The Los Angeles County district attorney's office is looking into a Huntington Park councilwoman's role as a political consultant in which she raised money from companies that sought to do business with the city, a spokeswoman for the D.A. said this week.
The inquiry by the district attorney's public integrity division follows a Times article published Sunday detailing how Councilwoman Karina Macias raised money for a state Assembly campaign by parlaying her connections throughout the community.
Some of the contributors were linked to companies that were awarded contracts by Macias and the council majority, including the city's bus service and dial-a-ride operator, its street sweeping and bus stop maintenance vendor and a towing company.
Macias said she raised about $25,000 for Efren Martinez's 2016 race for state assembly. She was paid nearly $6,800 in commission for her efforts, according to campaign records and financial disclosures. The commission was based on a percentage of the contributions she raised, she said.
"We are reviewing the matter," district attorney spokeswoman Shiara Davila-Morales wrote in an email to the Times.
Government watchdogs said Macias' fundraising business created at least the appearance of a conflict of interest.
"The question is are these people really giving to the candidate or are they giving to her?" said Bob Stern, co-author of the 1974 Political Reform Act, one of the state laws that cover conflicts of interest.
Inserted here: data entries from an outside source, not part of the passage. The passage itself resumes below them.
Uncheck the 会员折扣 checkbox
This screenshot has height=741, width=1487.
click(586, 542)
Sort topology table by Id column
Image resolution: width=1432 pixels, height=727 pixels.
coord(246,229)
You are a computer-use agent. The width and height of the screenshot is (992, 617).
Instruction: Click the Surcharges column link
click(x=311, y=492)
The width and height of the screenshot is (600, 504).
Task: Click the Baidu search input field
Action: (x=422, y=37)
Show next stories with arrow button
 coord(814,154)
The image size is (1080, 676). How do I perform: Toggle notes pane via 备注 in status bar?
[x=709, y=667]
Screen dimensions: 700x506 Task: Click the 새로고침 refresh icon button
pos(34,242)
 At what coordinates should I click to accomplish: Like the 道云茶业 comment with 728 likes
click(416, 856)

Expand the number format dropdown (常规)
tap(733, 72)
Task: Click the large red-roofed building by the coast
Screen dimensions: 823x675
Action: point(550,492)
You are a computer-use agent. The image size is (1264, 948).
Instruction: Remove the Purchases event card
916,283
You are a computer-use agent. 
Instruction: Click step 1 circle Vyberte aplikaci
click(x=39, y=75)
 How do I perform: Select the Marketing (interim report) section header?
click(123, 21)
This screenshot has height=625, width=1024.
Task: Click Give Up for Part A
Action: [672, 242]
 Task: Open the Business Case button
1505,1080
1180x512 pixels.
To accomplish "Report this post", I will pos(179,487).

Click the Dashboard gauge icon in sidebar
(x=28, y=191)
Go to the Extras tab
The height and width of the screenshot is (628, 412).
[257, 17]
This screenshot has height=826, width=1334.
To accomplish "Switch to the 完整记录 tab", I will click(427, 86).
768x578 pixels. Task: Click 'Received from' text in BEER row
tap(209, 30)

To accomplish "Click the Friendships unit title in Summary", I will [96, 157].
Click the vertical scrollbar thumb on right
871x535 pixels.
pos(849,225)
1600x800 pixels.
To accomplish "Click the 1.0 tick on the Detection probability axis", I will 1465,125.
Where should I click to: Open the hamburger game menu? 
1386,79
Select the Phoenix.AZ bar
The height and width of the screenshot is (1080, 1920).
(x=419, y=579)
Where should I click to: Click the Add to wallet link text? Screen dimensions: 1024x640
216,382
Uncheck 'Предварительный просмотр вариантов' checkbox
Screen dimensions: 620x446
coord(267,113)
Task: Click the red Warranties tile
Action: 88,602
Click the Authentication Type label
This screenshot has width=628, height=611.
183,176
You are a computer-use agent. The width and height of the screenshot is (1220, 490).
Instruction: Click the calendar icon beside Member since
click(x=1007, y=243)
Macias said she couldn't recall all the donors from whom she raised money. When asked for an example of a contribution from somebody who was not associated with a city contractor, Macias couldn't come up with one.
Macias and Martinez did not return calls for comment Tuesday.
The Times has also learned that the council appointed Martinez to the planning commission while Macias was fundraising for his campaign committees. The commission pays a $75 monthly stipend, according to the city clerk.
The revelations about Macias' fundraising have figured into the March City Council elections. Macias is running for reelection, and her political opponents have called on labor groups and some elected officials to "reconsider" their endorsements of the councilwoman.
Council candidate Laura Herrera, former Mayor Elba Guerrero, Councilman Valentin Amezquita and former Mayor Ric Loya put out a news release Sunday critical of Macias' fundraising.
"This isn't the type of leadership that Huntington Park deserves," Herrera said.